* [Information]
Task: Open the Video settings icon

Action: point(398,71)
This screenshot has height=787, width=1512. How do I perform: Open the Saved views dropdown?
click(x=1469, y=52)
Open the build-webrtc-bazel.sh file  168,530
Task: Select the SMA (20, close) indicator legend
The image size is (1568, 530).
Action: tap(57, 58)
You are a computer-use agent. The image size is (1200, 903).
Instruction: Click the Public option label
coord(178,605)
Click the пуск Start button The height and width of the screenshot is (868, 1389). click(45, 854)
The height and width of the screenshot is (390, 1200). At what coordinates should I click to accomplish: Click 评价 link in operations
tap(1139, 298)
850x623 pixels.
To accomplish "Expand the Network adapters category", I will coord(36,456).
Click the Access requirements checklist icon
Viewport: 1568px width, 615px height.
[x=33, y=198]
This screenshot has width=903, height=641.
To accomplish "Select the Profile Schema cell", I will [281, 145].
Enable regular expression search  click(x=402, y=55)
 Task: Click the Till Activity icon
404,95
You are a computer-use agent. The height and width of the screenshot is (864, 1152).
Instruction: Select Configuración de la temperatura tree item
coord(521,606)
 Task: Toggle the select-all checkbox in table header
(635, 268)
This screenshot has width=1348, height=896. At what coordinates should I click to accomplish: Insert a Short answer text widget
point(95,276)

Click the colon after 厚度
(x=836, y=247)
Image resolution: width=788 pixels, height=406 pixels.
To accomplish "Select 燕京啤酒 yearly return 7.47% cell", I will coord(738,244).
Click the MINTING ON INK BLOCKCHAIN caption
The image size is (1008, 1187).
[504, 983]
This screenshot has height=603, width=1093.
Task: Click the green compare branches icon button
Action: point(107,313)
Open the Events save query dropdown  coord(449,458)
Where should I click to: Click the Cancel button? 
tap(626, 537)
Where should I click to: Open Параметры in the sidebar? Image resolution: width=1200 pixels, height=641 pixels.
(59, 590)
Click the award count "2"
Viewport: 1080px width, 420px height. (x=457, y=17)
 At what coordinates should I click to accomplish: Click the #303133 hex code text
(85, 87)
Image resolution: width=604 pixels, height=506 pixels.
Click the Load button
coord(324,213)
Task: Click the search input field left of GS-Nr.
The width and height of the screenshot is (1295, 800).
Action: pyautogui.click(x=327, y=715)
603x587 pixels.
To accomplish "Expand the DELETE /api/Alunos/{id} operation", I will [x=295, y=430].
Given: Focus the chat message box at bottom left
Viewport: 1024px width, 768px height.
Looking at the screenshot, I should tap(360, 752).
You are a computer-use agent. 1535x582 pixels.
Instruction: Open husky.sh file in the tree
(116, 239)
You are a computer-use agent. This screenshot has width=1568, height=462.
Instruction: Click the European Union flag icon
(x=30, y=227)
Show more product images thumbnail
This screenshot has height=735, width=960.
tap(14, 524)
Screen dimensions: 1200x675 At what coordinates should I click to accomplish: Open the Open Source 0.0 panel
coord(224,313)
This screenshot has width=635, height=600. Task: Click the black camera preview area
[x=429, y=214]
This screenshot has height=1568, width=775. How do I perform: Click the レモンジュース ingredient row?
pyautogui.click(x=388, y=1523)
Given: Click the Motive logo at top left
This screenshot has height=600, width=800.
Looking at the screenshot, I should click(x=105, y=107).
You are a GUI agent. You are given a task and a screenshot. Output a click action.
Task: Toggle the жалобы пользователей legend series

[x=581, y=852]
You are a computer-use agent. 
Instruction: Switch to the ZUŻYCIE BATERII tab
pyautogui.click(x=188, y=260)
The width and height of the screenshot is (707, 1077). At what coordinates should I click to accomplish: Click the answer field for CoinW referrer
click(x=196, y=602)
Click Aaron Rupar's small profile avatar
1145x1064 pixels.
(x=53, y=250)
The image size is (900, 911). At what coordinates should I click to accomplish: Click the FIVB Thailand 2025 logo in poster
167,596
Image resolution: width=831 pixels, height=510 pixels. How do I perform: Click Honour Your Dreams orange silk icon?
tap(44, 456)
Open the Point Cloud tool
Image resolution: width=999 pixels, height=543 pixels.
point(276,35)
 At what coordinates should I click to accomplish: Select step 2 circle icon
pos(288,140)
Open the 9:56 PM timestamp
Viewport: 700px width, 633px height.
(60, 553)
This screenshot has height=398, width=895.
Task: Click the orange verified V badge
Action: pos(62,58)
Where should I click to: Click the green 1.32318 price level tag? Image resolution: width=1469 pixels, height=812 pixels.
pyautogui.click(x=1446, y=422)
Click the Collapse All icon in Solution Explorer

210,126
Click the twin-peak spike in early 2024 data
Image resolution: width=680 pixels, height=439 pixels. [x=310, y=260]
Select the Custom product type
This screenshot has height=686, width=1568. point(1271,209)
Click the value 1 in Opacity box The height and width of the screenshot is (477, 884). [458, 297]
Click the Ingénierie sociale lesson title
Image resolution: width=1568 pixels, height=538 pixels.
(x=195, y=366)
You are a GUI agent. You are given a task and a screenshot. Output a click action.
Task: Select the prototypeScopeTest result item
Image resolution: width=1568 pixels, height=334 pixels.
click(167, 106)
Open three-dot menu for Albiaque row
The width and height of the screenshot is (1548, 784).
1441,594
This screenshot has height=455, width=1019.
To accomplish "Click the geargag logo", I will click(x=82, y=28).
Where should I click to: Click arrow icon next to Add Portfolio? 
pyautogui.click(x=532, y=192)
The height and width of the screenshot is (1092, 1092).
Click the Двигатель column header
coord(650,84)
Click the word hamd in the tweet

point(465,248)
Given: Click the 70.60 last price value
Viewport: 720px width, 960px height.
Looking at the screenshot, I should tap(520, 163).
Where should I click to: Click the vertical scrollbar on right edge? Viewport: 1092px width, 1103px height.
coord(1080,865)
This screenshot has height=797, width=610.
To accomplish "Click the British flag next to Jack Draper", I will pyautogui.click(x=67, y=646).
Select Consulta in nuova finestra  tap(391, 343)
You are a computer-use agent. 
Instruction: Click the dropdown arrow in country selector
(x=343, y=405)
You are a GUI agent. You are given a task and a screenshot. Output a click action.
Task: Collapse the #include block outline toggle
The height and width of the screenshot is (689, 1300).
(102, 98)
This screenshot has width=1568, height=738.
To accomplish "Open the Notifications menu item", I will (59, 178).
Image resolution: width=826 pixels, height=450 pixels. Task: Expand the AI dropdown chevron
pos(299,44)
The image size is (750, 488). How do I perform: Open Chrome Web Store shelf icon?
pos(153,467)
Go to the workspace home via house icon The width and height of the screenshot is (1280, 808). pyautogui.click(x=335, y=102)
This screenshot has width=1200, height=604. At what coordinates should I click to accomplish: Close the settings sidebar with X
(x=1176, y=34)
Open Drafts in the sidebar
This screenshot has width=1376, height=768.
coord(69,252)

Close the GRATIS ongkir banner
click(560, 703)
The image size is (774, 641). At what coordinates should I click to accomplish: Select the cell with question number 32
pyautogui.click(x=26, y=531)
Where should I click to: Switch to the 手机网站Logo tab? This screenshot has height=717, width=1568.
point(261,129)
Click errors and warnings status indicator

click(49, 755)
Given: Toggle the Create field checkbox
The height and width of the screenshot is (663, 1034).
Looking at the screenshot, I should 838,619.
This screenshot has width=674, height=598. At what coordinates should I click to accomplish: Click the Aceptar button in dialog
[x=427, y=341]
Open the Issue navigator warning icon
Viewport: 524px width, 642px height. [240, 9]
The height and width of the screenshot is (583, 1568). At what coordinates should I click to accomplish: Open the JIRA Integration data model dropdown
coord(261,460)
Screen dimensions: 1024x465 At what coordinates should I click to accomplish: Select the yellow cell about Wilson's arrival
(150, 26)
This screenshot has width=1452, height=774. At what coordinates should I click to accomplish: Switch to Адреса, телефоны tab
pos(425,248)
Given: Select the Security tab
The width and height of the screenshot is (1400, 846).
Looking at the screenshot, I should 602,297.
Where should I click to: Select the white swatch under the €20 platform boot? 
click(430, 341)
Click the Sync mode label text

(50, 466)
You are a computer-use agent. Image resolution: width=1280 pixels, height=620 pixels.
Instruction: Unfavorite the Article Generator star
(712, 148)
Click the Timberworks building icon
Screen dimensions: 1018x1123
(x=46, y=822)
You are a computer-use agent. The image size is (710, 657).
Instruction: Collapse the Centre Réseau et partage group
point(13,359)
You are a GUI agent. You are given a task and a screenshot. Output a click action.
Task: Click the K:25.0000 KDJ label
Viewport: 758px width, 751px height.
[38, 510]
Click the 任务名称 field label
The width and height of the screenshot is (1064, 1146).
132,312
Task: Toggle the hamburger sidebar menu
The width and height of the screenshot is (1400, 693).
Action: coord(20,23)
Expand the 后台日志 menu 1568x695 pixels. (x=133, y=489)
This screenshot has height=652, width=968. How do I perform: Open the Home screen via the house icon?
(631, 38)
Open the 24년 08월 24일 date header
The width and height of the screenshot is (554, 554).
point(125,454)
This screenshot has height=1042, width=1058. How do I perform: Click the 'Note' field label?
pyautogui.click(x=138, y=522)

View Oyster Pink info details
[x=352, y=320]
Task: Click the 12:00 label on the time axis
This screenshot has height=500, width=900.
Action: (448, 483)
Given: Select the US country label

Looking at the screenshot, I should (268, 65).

* [What is being asked] Repeat exactly the lines of the listing above, from the one with "The image size is (900, 911)." down to the one with "Open the Point Cloud tool"; both of those lines belong in the range.

* [Result below]
The image size is (900, 911). At what coordinates should I click to accomplish: Click the FIVB Thailand 2025 logo in poster
167,596
Image resolution: width=831 pixels, height=510 pixels. How do I perform: Click Honour Your Dreams orange silk icon?
tap(44, 456)
Open the Point Cloud tool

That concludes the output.